Wir haben den Computern das Lesen beigebracht

Alzheimer und Parkinson gehören zu den größten Herausforderungen für alternde Gesellschaften. Für beide Krankheiten gibt es noch keine Heilung. Beide sind noch nicht einmal richtig verstanden. Mit einem Big-Data-Ansatz will das EU-finanzierte Projekt AETIONOMY das ändern, wie Projektleiter Prof. Dr. Martin Hofmann-Apitius vom Fraunhofer-Institut für Algorithmen und Wissenschaftliches Rechnen im Interview mit Pharma Fakten erläutert.

Was ist das Besondere am Forschungsansatz von AETIONOMY?

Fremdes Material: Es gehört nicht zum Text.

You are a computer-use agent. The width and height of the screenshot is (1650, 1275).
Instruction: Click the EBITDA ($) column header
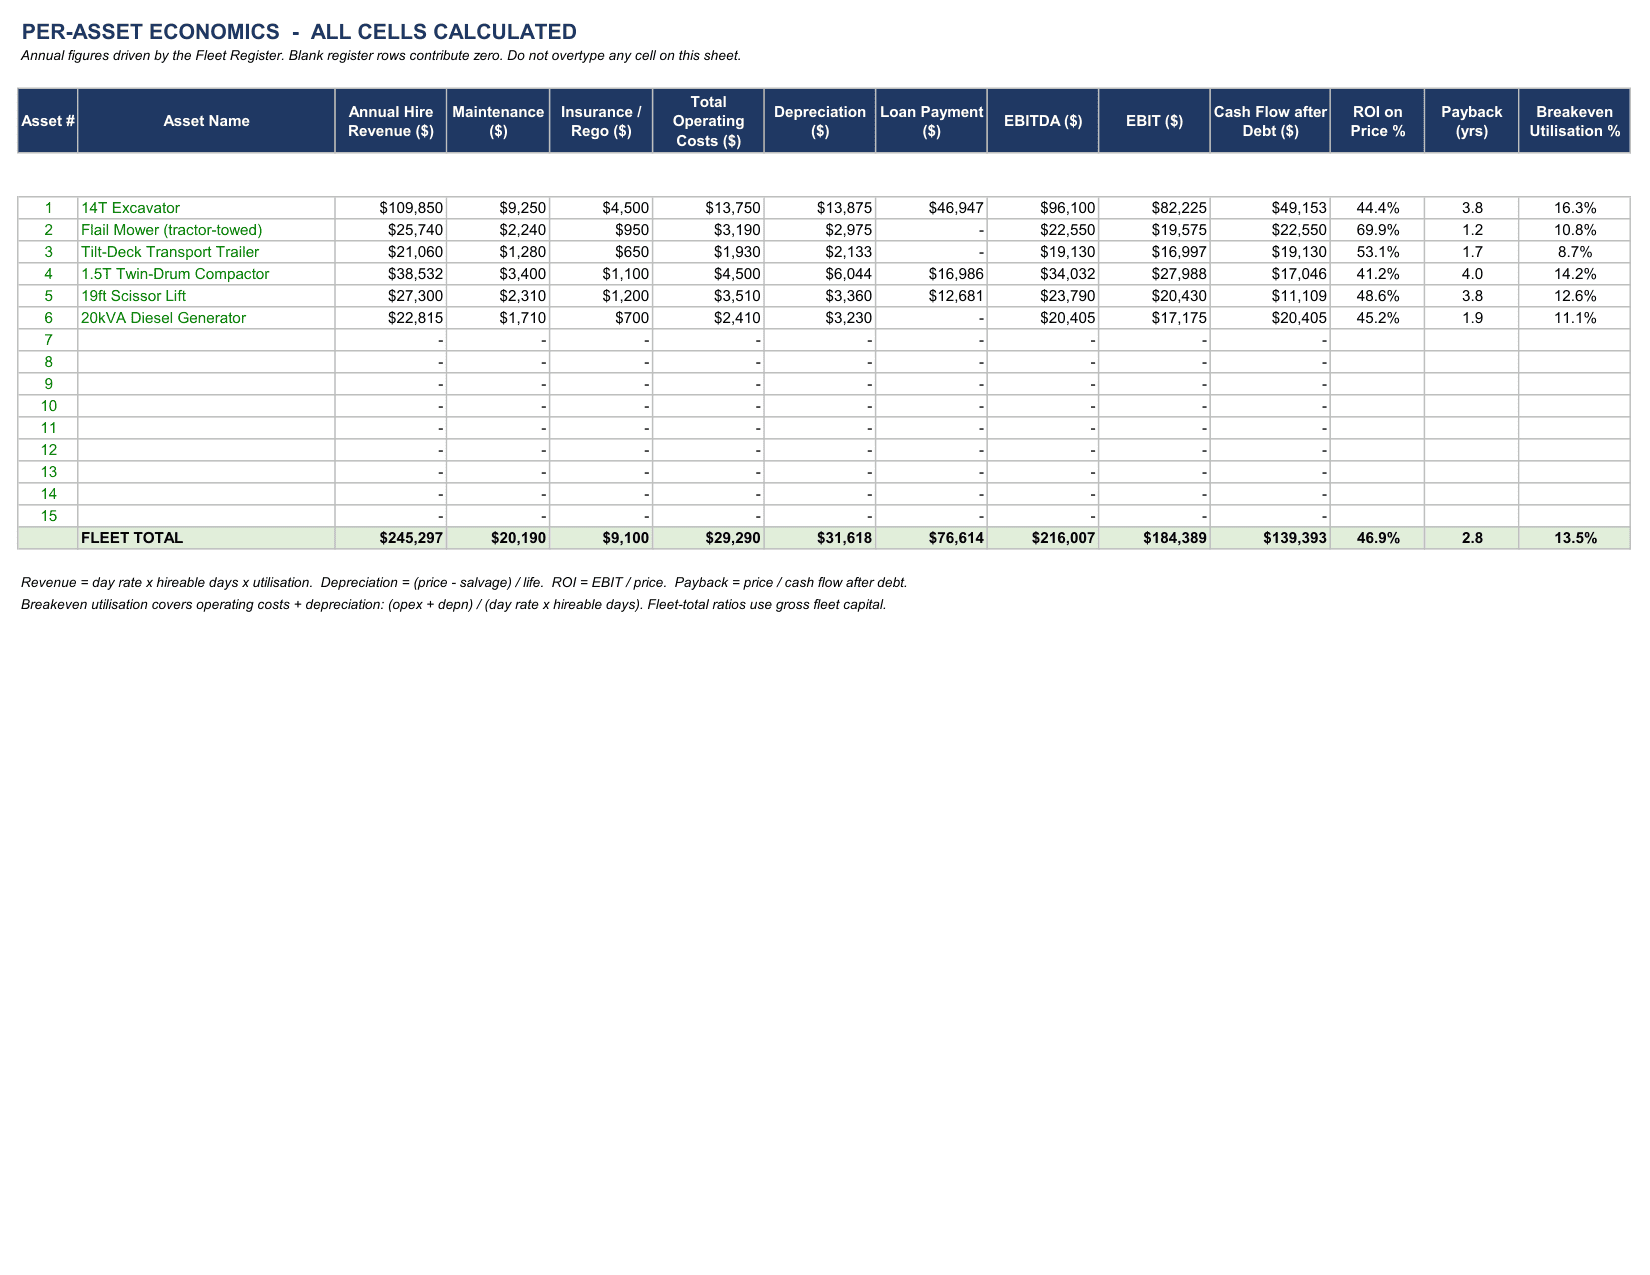[1043, 121]
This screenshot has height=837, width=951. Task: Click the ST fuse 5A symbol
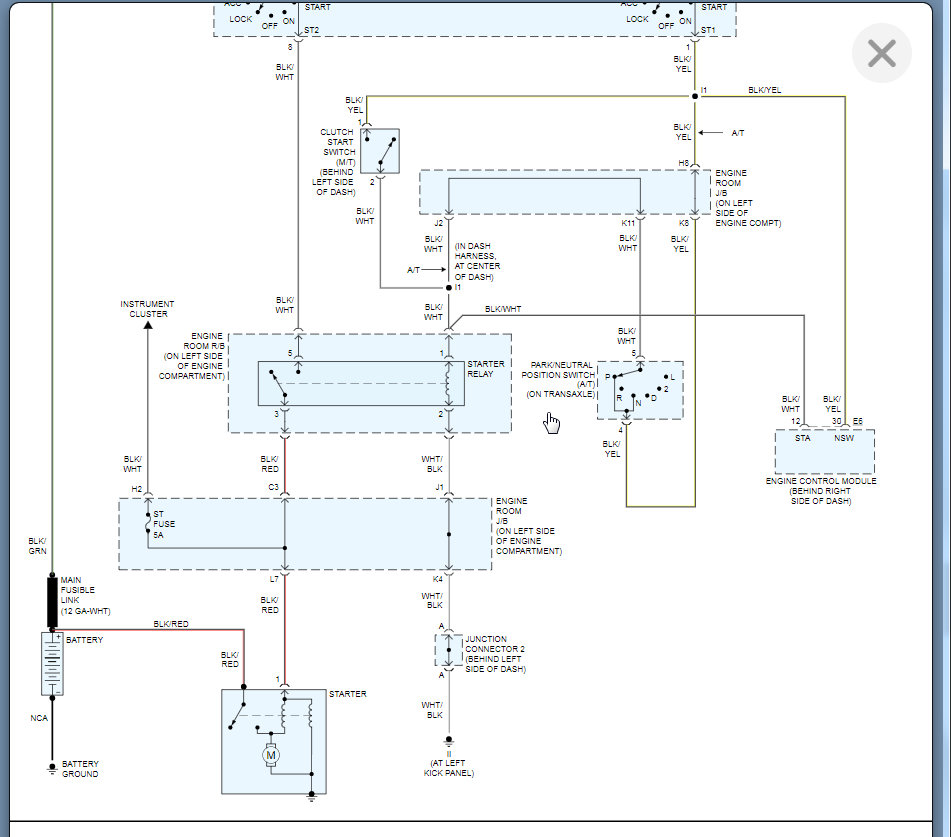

Prof. Dr. Martin Hofmann-Apitius: AETIONOMY ist massiv aus der informatischen Perspektive getrieben, speziell aus der der biomedizinischen Informatik. Das ist insofern revolutionär, als dass nicht die Neugewinnung von Informationen im Vordergrund steht. Wir arbeiten mit Informationen, die bereits öffentlich verfügbar sind und verknüpfen diese miteinander – und zwar sowohl Datensätze als auch das Wissen aus der Literatur.

Inwiefern kann dieser Big-Data-Ansatz zu einem Durchbruch in der Alzheimer- bzw. Parkinson-Forschung verhelfen?

Prof. Hofmann-Apitius: Tatsache ist, dass kein Mensch jemals die gesamte Literatur zu diesen Krankheiten lesen und verarbeiten könnte. Daher haben wir unseren Rechnern das Lesen beigebracht. Sie extrahieren das Wissen aus allen verfügbaren Publikationen und bilden vorhandene Relationen, also kausale und korrelative Zusammenhänge ab. Auf diese Art und Weise sind wir in der Lage, Strukturen und Muster zu erkennen; also Mechanismen, die ursächlich für die Krankheitsentstehung sein könnten. Bisher haben wir aus Literatur und Daten etwa 170 sogenannte Kandidaten-Mechanismen für Alzheimer und rund 200 für Parkinson abgeleitet. Noch fehlt der Schritt, sie gegen die Realität abzugleichen. Das folgt in der klinischen Studie am Projektende.

AETIONOMY ist eine Kooperation zwischen akademischer Forschung und Pharmaindustrie: Auf welchen Ebenen findet die Zusammenarbeit statt und wie beurteilen Sie den Nutzen?

Prof. Hofmann-Apitius: Die kooperierenden Pharmaunternehmen sind in unterschiedlichen Bereichen involviert. Vor allem geht es um den gegenseitigen Austausch von Wissen und insbesondere Wissenschaftlern. So bringen die Unternehmen (neben ihren Daten- und Probensammlungen) vor allem ihre Erfahrung mit klinischen Studien ein, während wir unsere Kompetenzen in der Bioinformatik teilen. Besonders positiv und ermutigend sind die Kooperationsbereitschaft und die aktive Zusammenarbeit der Beteiligten, die an der Schnittstelle zwischen Biomedizin und Mathematik/Informatik agieren.